今までの質問とは違うジャンルに、僕は少し驚いた。

「え、ええ、まあ」

「それはどうしてですか」

「そうですね……」

僕が悩んでいると、彼女は道端にあった雑草を引きちぎった。

「この雑草は、今から死に向かいます」

彼女の予測不能の行動に、僕はかなり驚いた。

「そ、そうですね」

「雑草は、死ぬのが怖いと思うのでしょうか」

僕は返答に困った。雑草。心は無いと世界は言うが、人間としてはそういうことも考えなくてはならないのだろうか。

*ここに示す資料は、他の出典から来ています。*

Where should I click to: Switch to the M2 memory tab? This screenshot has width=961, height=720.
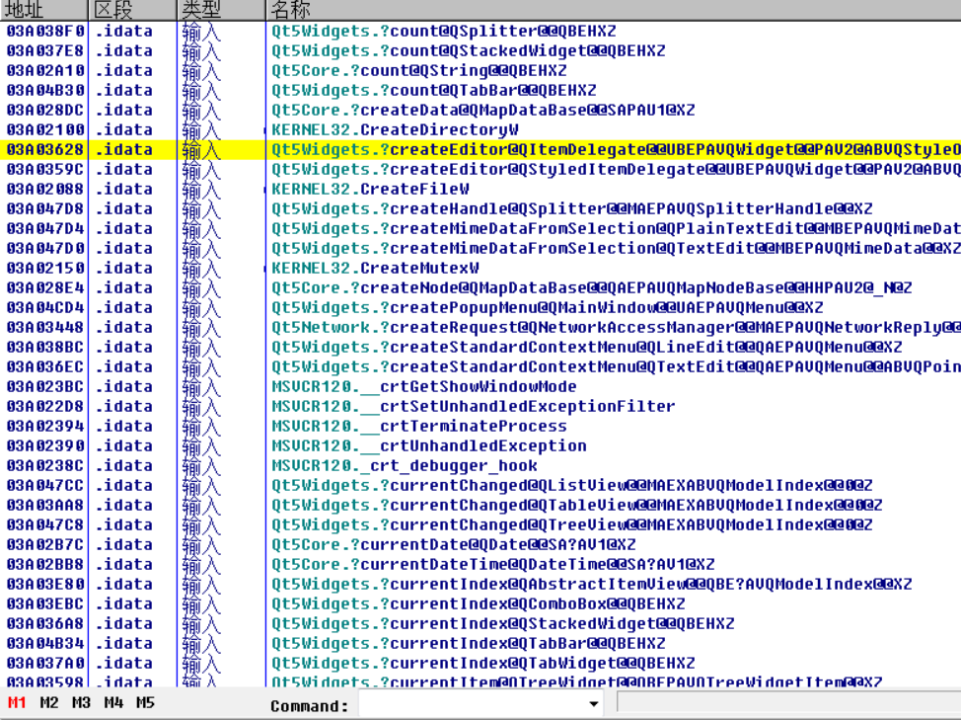point(49,703)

「私は、思うのではないか、と考えます。さっきまで、朝露を浴びて、太陽の光を浴びて、ああ、生きているんだって思っていたら、いきなり引き剥がされるのです。心は準備していないはずですから、恐怖を感じるのではないでしょうか」

彼女の発する言葉に、僕は恐怖を感じた。急に何を言い出すのか。僕に何を言いたいのか。

「あなたは、死ぬとはどういうことだと思いますか」

「急に何ですか」

彼女の口調は、だんだん鋭く、冷たくなっていく。

遠くで、何かの音が聞こえた。

「答えてください」

さっきよりも大きな音。

「体の機能が停止する、ということですかね」

「では、心はどうなりますか」

また音が鳴る。さっきから何なのだ、この音は。

「体と共に停止する、とか」

あたりはしん、と静まり返った。

沈黙は長く続いた。

「私は、死ぬことが知りたいのです。どういう気分なのか、どんな風に逝くのか、死ぬっていう感覚が知りたいのです」


ブ―――。


脳内を掻き回すように、音が鳴り響いた。

「君、何をするつもりなんだ!」

いつの間にか、僕は人気のいないところに来ていた。

「教えてください、死ぬとはどういう事なのか」

彼女の手元に、キラリと光るものが見えた。

萱草色の、小さな飴玉のような西日が、僕の目を刺していた。眩しくて、五月蝿くて、酷く懐かしい光。

その時、僕は始めて気付いたのだ。

彼女の瞳が、萱草色だということに。